Aqui no texto irei enfatizar os momentos finais da fala da Juliana, já durante o debate, quando ela voltou a experiências suas no chão de exposição como forma de dialogar com questões que haviam surgido desde a fala de JANAÚ, em torno de adoecimento e cuidado: “Nós educadores somos aqueles que têm que cuidar. A gente acolhe, faz o acolhimento do grupo, organiza a mediação e está lá junto. Quando acontece um B.O., não tem quem segura a gente”. Para exemplificar, contou de duas situações constantes de racismo vividas por ela e outros mediadores em um museu onde trabalhou, sem que recebessem qualquer amparo institucional. A primeira se dava já no início das visitas, quando ela cumprimentava o grupo e tentava começar um acolhimento e professores responsáveis pelos grupos de estudantes olhavam para os lados e diziam a ela que estavam aguardando um educador. Ela afirmava que ela era essa educadora e mesmo assim professores insistiam na sua invisibilização, falando que haviam agendado uma visita e repetindo que seriam recebidos por um educador. Vestindo uniforme do museu e crachá, apresentando-se como educadora por três vezes, mesmo assim não era vista ou respeitada como educadora: “A visita já começava estraçalhada, só que o museu não pagava terapia para mim”.
O segundo caso de racismo reportado por ela no museu era o pedido de professores para que, ao longo da visita, não passassem por nada relacionado ao candomblé. Diziam “queremos uma visita que só fale da história e da cultura do povo afrobrasileiro”, ao que Juliana respondia “olha, não tem como. O eixo curatorial desse acervo é entender as religiões de matrizes africanas. A gente começa com o assentamento de Xangô e termina no catolicismo negro. O que mais tem nesse museu é a figura de Exu”. Explicava, com propriedade, que as educadoras do museu tinham uma abordagem e que, se professores quisessem seguir as suas próprias abordagens, poderiam conduzir suas próprias visitas, sem a necessidade de um educador. “Eu e meus amigos da equipe educativa, a gente era meio cara de pau e a gente não tinha na época uma coordenação que chegasse junto com a gente. A gente não tinha uma coordenação educativa que bancava; a gente não tinha respaldo nem da nossa coordenação. Isso fez a gente se articular muito, se ajudar muito enquanto educadores, inclusive criar um núcleo de pesquisa nosso, que é o NEPAFRO – Núcleo de Estudos e Pesquisas Afro-Americanos[4]. E se ajudar. Porque um era da Psicologia Social, outro da História, outro das Artes, outro ‘meu, não tô conseguindo, aconteceu isso na visita’… Quando vinham essas escolas particulares, com uma galera muito rica, a gente dava a visita em dupla. Para que, quando um fosse derrubado, o outro estivesse em pé”.

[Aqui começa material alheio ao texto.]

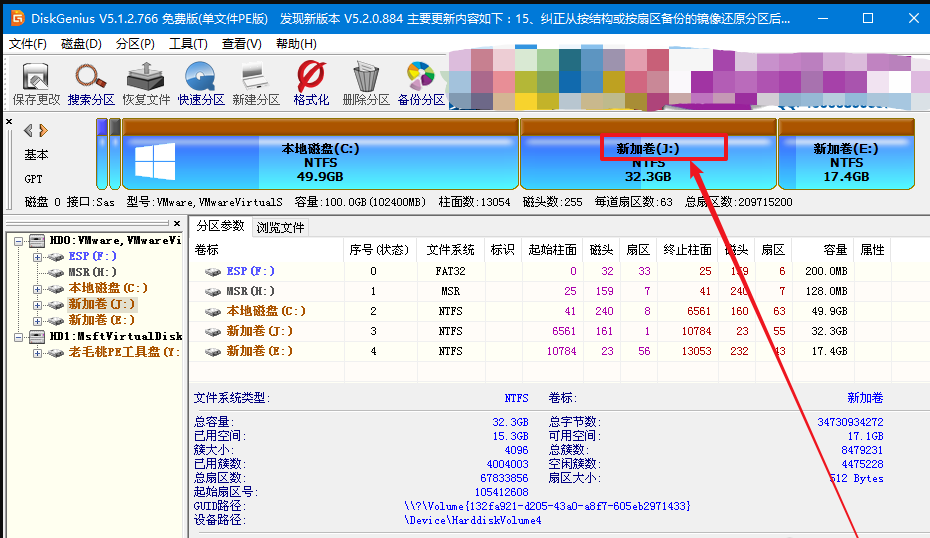Open the 工具(T) menu
Image resolution: width=930 pixels, height=538 pixels.
click(188, 44)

Escutando JANAÚ e Juliana, ficou claro para mim que as outras mediações evocadas no título do encontro terminaram por ser aquelas que se dão entre educadores. Mediação como cuidado mútuo.
Diante dessa percepção, conversei com a Ju Biscalquin, educadora do Escola e Artes responsável por relatar este mesmo encontro que eu, na publicação do projeto, a ser lançada até fevereiro de 2021, sobre a possibilidade de subvertermos a regra e escrevermos um único relato, juntas. (A publicação com a documentação crítica de cada Sala Zero terá sempre o relato de uma convidada seguido do relato de um educador-curador-mediador do Escola e Artes). A ideia era ficarmos mais fortes juntas e praticar uma escrita como mediação: iríamos buscar JANAÚ e Juliana para que as duas pudessem aprofundar questões destacadas por nós e pensar, com elas, como suas vozes poderiam estar presentes no texto. Se as duas se animassem, a autoria do texto seria uma divisão de responsabilidade entre as quatro.

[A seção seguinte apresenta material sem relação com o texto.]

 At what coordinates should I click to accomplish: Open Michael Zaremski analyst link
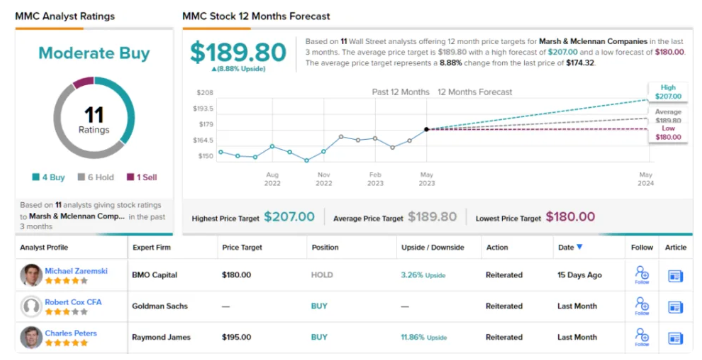point(76,271)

Como esse processo exigiria mais tempo do que o prazo que eu dispunha para escrever, procurei a instituição. A nossa proposta de um texto comum e mais denso foi bem vinda, mas eu teria que, necessariamente, apresentar também um texto individual. Pensei que uma solução seria fazer um pequeno “antitexto”, que anunciaria que o verdadeiro texto só chegaria junto da publicação, justificando essa decisão baseada no próprio encontro a ser relatado. Comecei estas páginas tendo isso em mente, mas a escrita acabou tomando outro rumo e se mostrando um pouco penosa, no meu cotidiano de mãe de bebê na pandemia, de modo que não terei forças para me dedicar a um novo processo de redação.

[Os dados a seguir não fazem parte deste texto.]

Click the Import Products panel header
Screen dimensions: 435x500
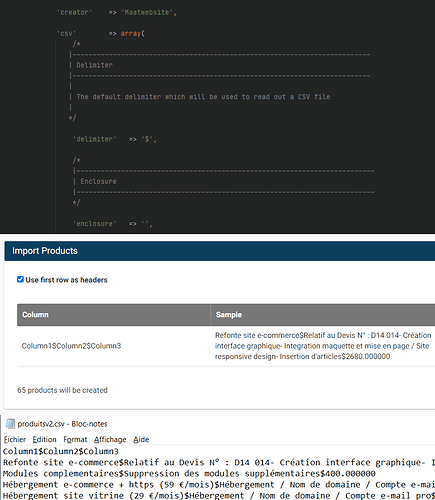tap(220, 251)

Assim, eu gostaria de dizer que este aqui não é o relato que precisa ser feito. A minha tarefa intelectual, neste tema do “outro”, deveria ter sido criar um espaço para que as próprias JANAÚ e Juliana pudessem falar e serem ouvidas. Outras mediações exigem outros relatos, por serem inventados. Se, por um lado, jamais saberemos como poderia ter sido essa escrita entre nós quatro, trouxe o caso para refletirmos sobre a pergunta que levantei ao término do encontro: a instituição que nos adoece pode oferecer cura?
[1] Na divulgação das ações da Clínica pelo JAMAC o nome do projeto figurava como “Clínica de educadores”. Estou usando o nome com linguagem não binária porque foi assim que JANAÚ apresentou a Clínica na ocasião, em um slide, como pode ser verificado no registro em vídeo.
[2] Colaborou Daniel Guimarães.
[3] Unesp, 2017. Versão PDF disponível em: <https://repositorio.unesp.br/handle/11449/153192>.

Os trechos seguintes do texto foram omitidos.